- _과제 설명_:
아래 데이터의 모든 줄을 한 글자도 바꾸지 말고 처음부터 끝까지 그대로 다시 쓰세요.

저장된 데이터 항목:
------------------------------------------------

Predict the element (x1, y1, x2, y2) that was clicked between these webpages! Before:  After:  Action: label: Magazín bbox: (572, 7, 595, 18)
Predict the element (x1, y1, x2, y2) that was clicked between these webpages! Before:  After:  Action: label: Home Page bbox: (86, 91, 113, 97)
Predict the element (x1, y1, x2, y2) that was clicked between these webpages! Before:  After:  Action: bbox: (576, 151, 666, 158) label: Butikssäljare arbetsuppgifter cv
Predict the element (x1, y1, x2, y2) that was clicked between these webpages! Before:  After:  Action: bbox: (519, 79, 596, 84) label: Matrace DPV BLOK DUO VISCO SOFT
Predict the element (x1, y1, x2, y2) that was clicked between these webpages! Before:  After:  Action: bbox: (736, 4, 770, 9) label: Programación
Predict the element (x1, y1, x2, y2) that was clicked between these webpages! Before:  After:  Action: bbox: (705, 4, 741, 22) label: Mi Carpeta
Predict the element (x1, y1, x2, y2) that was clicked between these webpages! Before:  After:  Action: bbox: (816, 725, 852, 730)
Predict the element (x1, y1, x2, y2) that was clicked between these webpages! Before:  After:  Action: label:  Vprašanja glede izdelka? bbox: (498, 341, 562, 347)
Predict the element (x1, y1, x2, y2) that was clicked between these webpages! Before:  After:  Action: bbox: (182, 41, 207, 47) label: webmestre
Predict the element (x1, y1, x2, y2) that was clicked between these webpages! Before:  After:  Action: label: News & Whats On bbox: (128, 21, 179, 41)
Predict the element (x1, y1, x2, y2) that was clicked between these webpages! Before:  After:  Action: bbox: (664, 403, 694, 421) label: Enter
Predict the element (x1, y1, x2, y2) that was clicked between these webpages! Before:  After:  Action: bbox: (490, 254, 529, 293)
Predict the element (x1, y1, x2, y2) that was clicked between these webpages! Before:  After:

------------------------------------------------

- _최종 결과_:
Predict the element (x1, y1, x2, y2) that was clicked between these webpages! Before:  After:  Action: label: Magazín bbox: (572, 7, 595, 18)
Predict the element (x1, y1, x2, y2) that was clicked between these webpages! Before:  After:  Action: label: Home Page bbox: (86, 91, 113, 97)
Predict the element (x1, y1, x2, y2) that was clicked between these webpages! Before:  After:  Action: bbox: (576, 151, 666, 158) label: Butikssäljare arbetsuppgifter cv
Predict the element (x1, y1, x2, y2) that was clicked between these webpages! Before:  After:  Action: bbox: (519, 79, 596, 84) label: Matrace DPV BLOK DUO VISCO SOFT
Predict the element (x1, y1, x2, y2) that was clicked between these webpages! Before:  After:  Action: bbox: (736, 4, 770, 9) label: Programación
Predict the element (x1, y1, x2, y2) that was clicked between these webpages! Before:  After:  Action: bbox: (705, 4, 741, 22) label: Mi Carpeta
Predict the element (x1, y1, x2, y2) that was clicked between these webpages! Before:  After:  Action: bbox: (816, 725, 852, 730)
Predict the element (x1, y1, x2, y2) that was clicked between these webpages! Before:  After:  Action: label:  Vprašanja glede izdelka? bbox: (498, 341, 562, 347)
Predict the element (x1, y1, x2, y2) that was clicked between these webpages! Before:  After:  Action: bbox: (182, 41, 207, 47) label: webmestre
Predict the element (x1, y1, x2, y2) that was clicked between these webpages! Before:  After:  Action: label: News & Whats On bbox: (128, 21, 179, 41)
Predict the element (x1, y1, x2, y2) that was clicked between these webpages! Before:  After:  Action: bbox: (664, 403, 694, 421) label: Enter
Predict the element (x1, y1, x2, y2) that was clicked between these webpages! Before:  After:  Action: bbox: (490, 254, 529, 293)
Predict the element (x1, y1, x2, y2) that was clicked between these webpages! Before:  After:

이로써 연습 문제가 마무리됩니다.